#### SOURCE EXCERPT
What we see is the exact opposite. Gremmy's meteor only grows in flames/light, which would indicate that the speed was growing, not slowing down.


----------



## Regicide (Aug 22, 2015)

Hamaru said:


> In that range, there would/should be some sign of the fire going out:


That's why it's a fucking baseline.

Not saying the thing can't be faster, but it's to a degree we can't really quantify. Hence, minimum.


Hamaru said:


> What we see is the exact opposite. Gremmy's meteor only grows in flames/light, which would indicate that the speed was growing, not slowing down.


Which is obviously nonsense considering it'd probably be decelerating faster than gravity would be accelerating it.


----------



## Hamaru (Aug 22, 2015)

Regicide said:


> That's why it's a fucking baseline.
> 
> Not saying the thing can't be faster, but it's to a degree we can't really quantify. Hence, minimum.
> Which is obviously nonsense considering it'd probably be decelerating faster than gravity would be accelerating it.



It is going to move at the speed Gremmy imagined. We see the meteor getting brighter, so obviously it is picking up speed. It makes perfectly good sense when you aren't trying to anchor it down a 2km/s.

#### GIVEN ENTRIES
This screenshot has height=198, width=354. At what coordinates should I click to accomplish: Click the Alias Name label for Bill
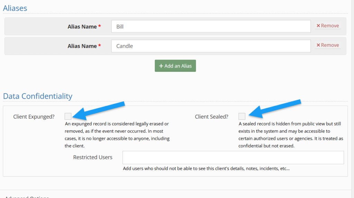82,27
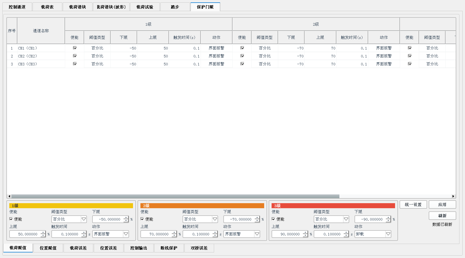
Task: Toggle CH3 level 2 使能 checkbox
Action: (242, 64)
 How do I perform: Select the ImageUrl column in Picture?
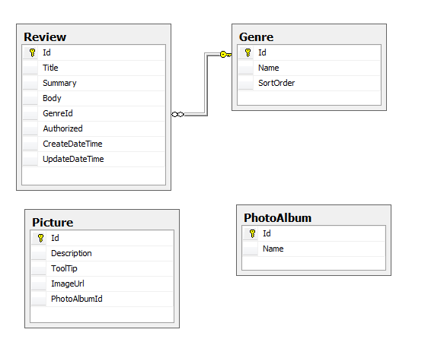102,284
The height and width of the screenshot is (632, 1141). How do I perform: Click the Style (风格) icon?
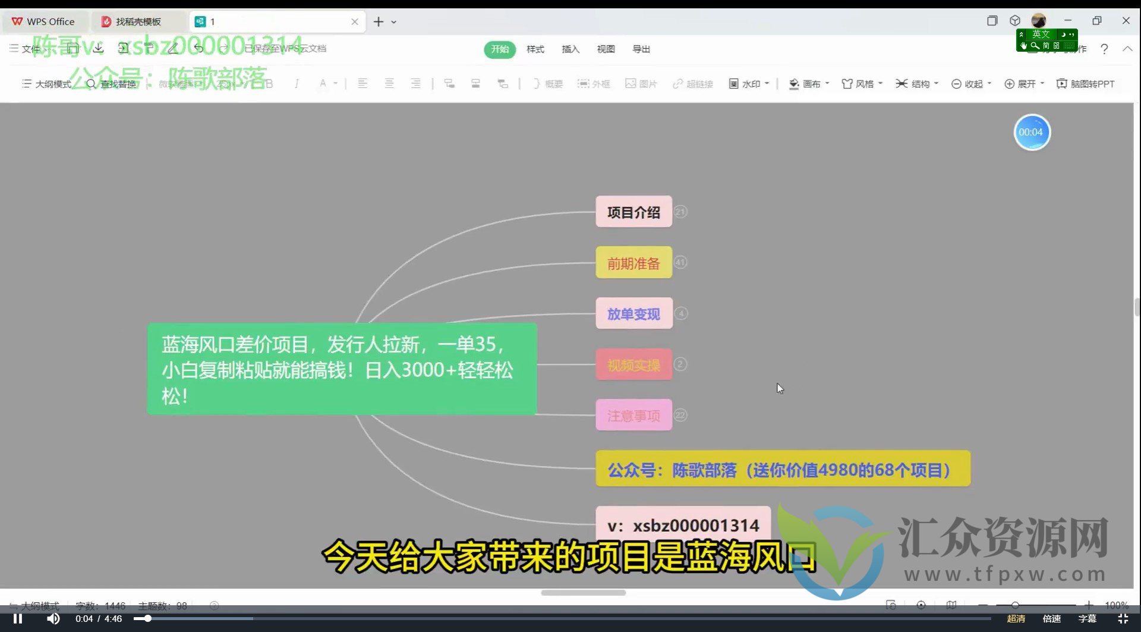(x=848, y=83)
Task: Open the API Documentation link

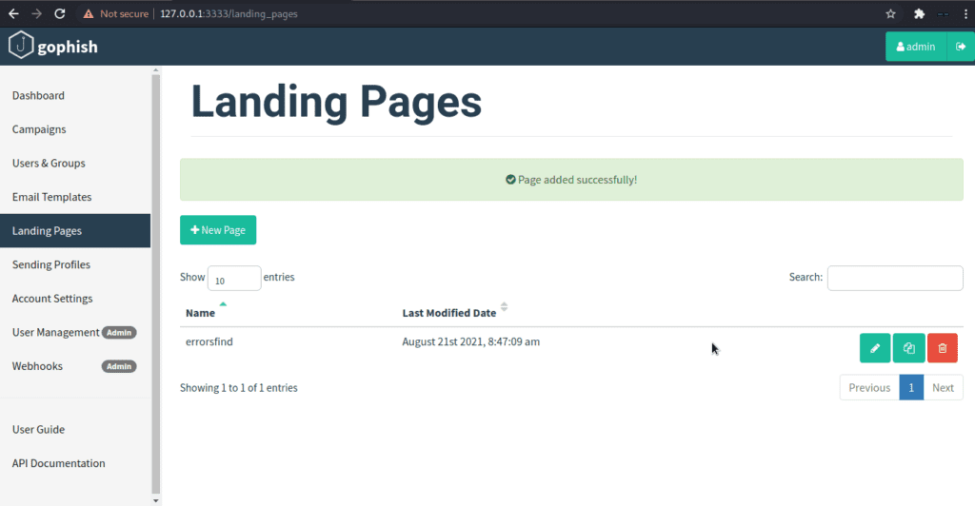Action: point(58,463)
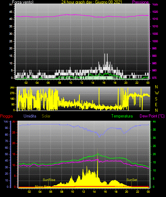Click the SunRise marker on lower graph
Screen dimensions: 166x197
[49, 180]
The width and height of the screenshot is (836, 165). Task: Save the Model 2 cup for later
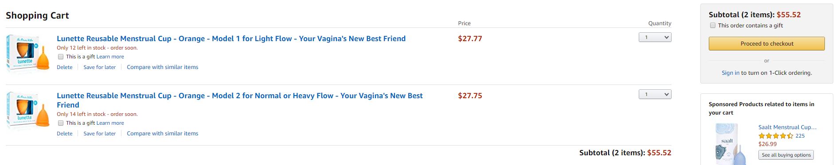click(100, 134)
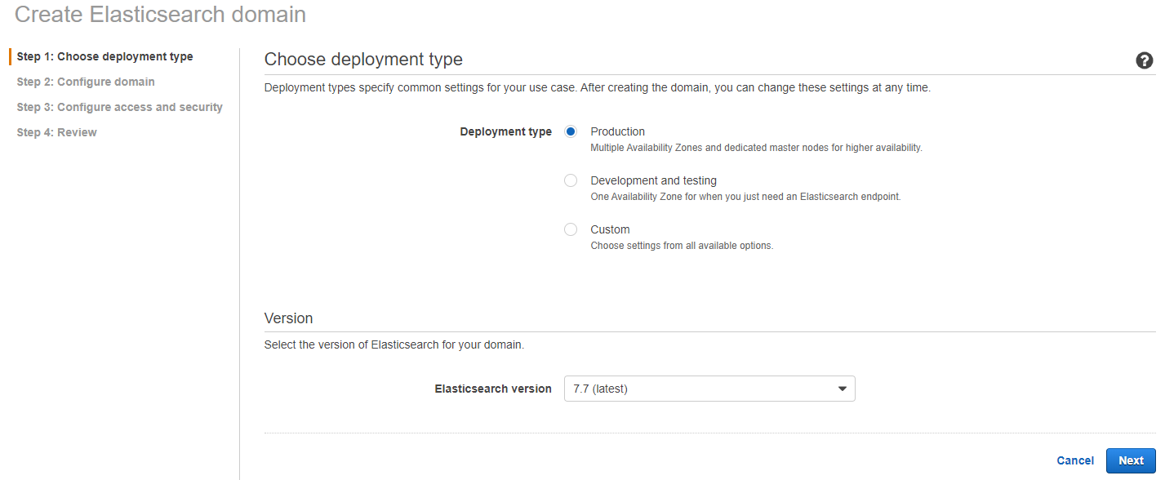Go to Step 2: Configure domain

point(86,82)
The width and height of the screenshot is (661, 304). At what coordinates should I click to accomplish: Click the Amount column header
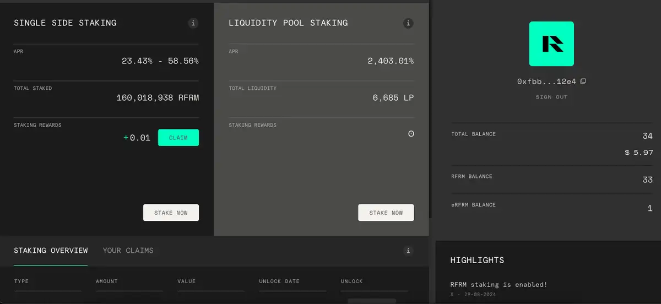pos(107,281)
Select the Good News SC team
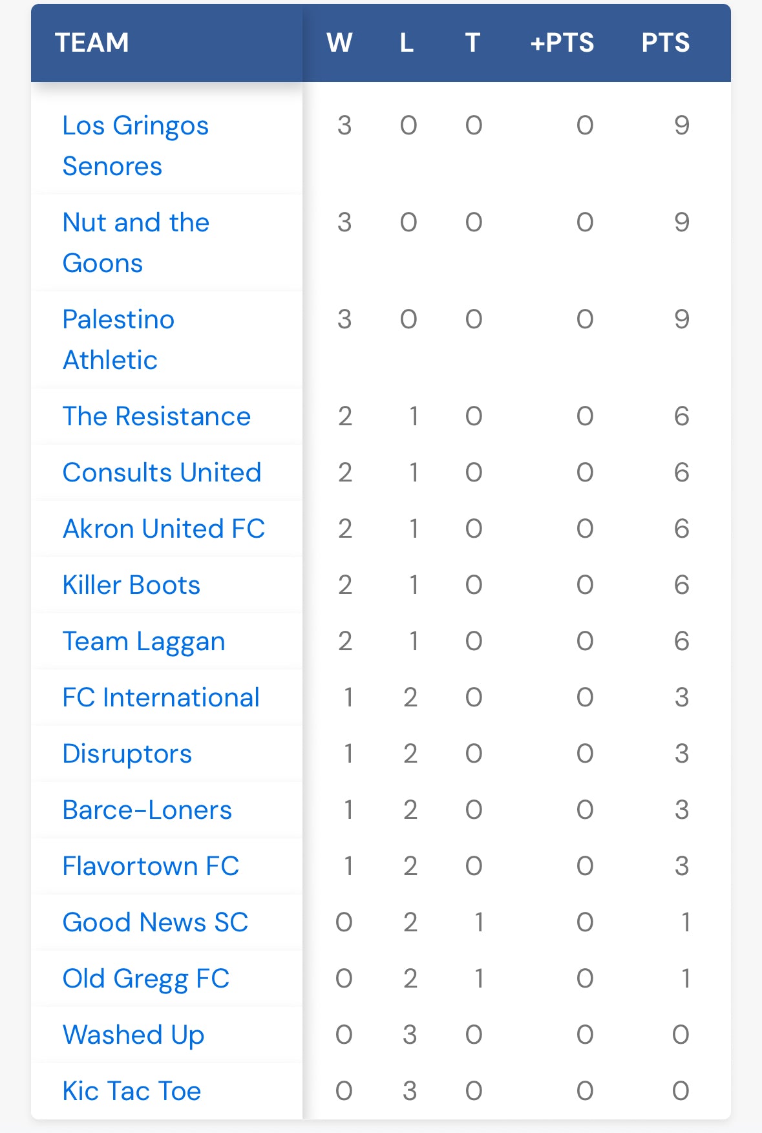This screenshot has height=1133, width=762. pos(155,922)
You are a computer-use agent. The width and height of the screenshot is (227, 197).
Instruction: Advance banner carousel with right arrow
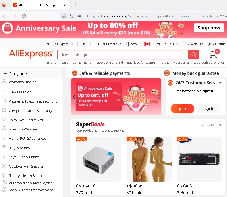(x=159, y=97)
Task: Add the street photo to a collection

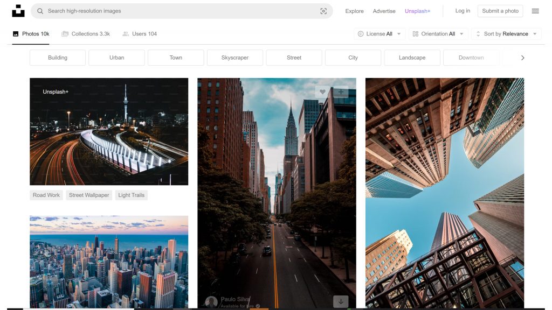Action: [340, 91]
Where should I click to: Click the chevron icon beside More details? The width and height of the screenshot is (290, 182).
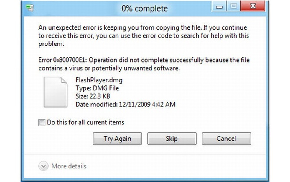43,166
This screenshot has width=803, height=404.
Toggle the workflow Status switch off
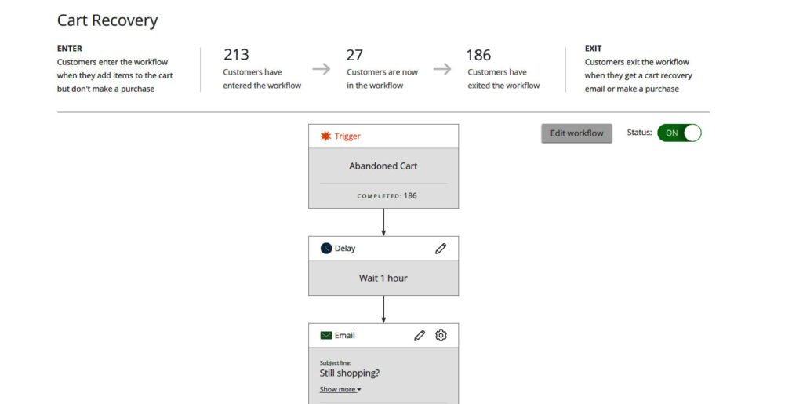pos(679,133)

#### WORK TO COMPLETE
a) In the forum thread, what speed does Hamaru say the other poster is trying to anchor the meteor down to?
b) From the forum thread, reproduce word for word the passage that begins at the words "## Hamaru (Aug" and stops after "down a 2km/s.".
c) In order, list every line in the forum thread that introduces a quotation with "said:".

#### THE RESPONSES
a) 2km/s

b)
## Hamaru (Aug 22, 2015)

Regicide said:


> That's why it's a fucking baseline.
> 
> Not saying the thing can't be faster, but it's to a degree we can't really quantify. Hence, minimum.
> Which is obviously nonsense considering it'd probably be decelerating faster than gravity would be accelerating it.



It is going to move at the speed Gremmy imagined. We see the meteor getting brighter, so obviously it is picking up speed. It makes perfectly good sense when you aren't trying to anchor it down a 2km/s.

c)
Hamaru said:
Hamaru said:
Regicide said: